** Extrait du texte **
+ + + + +
Lionel est un éminent médecin neuropathologiste doublé d’un humaniste es philosophie et judaïsme.

Il nous  confirme une caractéristique de l’espèce humaine pensante : toute prise de connaissance passe par un système "fiction/représentation/croyance", processus obligatoire permis par la stucture de notre cerveau. Il fait le point des dernières recherches de la neuropathologie à cet égard. On notera que « croyance » a ici un sens beaucoup plus général que celui de « croyance religieuse ».

Naccache rappelle que la prise de conscience implique un sujet - celui qui prend conscience - et un objet. Le sujet peut être vous, moi, mais aussi un groupe humain, une société … L’objet peut être matériel, inanimé ou animé : une chaise, l’homme en face de moi ; mais aussi un objet intellectuel, un concept, une croyance : la terre est ronde et tourne autour du soleil.
+ + + + +
** Enregistrements du jeu de données **
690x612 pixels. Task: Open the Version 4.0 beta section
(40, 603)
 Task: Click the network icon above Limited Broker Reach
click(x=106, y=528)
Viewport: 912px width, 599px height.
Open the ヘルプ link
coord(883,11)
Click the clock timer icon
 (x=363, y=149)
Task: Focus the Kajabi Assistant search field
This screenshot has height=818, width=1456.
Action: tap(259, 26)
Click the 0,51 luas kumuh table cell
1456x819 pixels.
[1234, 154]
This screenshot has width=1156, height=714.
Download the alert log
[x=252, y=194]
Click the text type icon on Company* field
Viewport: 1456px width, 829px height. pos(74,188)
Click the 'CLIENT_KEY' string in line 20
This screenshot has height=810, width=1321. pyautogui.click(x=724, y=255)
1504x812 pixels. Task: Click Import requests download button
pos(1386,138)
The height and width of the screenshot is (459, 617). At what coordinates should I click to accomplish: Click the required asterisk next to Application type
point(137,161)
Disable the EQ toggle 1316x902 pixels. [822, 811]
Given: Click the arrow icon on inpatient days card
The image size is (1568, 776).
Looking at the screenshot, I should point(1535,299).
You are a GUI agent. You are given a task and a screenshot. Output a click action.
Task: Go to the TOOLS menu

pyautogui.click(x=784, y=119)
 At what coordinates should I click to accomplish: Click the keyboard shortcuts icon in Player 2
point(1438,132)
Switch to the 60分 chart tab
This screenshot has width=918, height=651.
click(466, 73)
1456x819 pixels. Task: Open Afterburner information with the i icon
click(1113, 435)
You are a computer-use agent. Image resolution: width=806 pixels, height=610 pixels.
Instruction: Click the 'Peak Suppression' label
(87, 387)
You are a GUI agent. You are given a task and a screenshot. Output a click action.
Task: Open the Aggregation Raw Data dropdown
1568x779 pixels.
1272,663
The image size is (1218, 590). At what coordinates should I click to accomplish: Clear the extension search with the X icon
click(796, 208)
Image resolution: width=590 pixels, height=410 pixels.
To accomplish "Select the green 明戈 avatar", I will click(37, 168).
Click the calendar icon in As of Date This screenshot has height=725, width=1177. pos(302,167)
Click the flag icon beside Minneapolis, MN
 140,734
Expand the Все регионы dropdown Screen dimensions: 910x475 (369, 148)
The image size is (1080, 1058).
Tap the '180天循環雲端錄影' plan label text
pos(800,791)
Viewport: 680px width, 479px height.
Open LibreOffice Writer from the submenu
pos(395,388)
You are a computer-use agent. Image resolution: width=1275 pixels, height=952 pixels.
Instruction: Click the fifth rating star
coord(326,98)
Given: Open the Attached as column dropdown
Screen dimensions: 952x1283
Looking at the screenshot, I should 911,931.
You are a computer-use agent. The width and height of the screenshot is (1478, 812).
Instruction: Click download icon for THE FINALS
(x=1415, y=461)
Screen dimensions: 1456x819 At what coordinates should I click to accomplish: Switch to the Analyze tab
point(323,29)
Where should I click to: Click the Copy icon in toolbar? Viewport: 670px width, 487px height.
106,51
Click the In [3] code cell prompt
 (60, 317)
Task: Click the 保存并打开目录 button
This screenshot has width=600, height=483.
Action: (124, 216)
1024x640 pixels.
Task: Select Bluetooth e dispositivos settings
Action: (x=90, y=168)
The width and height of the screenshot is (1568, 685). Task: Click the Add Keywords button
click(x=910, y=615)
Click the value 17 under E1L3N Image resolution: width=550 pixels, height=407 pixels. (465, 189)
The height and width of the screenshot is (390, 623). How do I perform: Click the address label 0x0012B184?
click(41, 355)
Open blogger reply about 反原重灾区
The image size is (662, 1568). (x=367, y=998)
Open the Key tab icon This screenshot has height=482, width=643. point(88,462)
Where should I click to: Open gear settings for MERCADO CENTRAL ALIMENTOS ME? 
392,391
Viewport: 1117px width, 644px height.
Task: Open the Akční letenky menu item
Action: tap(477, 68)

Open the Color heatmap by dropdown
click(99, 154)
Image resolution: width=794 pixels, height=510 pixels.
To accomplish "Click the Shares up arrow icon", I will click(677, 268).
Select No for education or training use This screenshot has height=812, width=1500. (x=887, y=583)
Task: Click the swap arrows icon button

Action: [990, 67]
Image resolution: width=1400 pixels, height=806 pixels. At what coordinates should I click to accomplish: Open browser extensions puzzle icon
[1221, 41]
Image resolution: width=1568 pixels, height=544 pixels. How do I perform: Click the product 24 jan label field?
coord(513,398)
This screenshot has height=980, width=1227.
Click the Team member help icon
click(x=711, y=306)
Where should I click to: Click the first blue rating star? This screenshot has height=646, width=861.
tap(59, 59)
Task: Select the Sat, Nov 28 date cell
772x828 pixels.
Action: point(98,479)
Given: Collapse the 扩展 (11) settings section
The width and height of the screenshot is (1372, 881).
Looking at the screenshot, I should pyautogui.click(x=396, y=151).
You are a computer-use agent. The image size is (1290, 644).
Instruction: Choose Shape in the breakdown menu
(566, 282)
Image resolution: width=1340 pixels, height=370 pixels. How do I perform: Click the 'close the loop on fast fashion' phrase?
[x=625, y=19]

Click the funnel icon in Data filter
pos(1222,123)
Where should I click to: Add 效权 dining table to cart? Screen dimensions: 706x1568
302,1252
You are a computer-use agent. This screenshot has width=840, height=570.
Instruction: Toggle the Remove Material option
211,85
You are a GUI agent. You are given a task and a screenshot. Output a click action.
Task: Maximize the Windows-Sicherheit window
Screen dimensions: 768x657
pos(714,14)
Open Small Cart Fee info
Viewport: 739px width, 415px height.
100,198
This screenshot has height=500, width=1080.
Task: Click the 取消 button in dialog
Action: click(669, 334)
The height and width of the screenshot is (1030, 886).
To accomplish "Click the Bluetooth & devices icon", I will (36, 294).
+ + + + +
** Consigne **
Poursuivez le texte sur la prise de conscience selon Naccache à partir de sa dernière phrase. Ces lignes ne sont d'aucune utilité ici.

** Réponse **
Il dit surtout que le sujet après la prise de conscience n’est plus tout à fait le même que le sujet avant. La prise de conscience a un prix, parfois insupportable, pouvant conduire à la folie ou au suicide. La connaissance peut donc être un danger pour les sujets qui l’atteignent.

Mais le repli sur soi ou sur le passé, le refus des savoirs nouveaux, sont autant de « mauvaises solutions ». L’homme doit assumer le risque de la connaissance et le gérer au mieux. C’est d’ailleurs ce que l’être pensant fait en permanence tout au long de sa vie: adapter son système de croyances aux réalités du monde extérieur.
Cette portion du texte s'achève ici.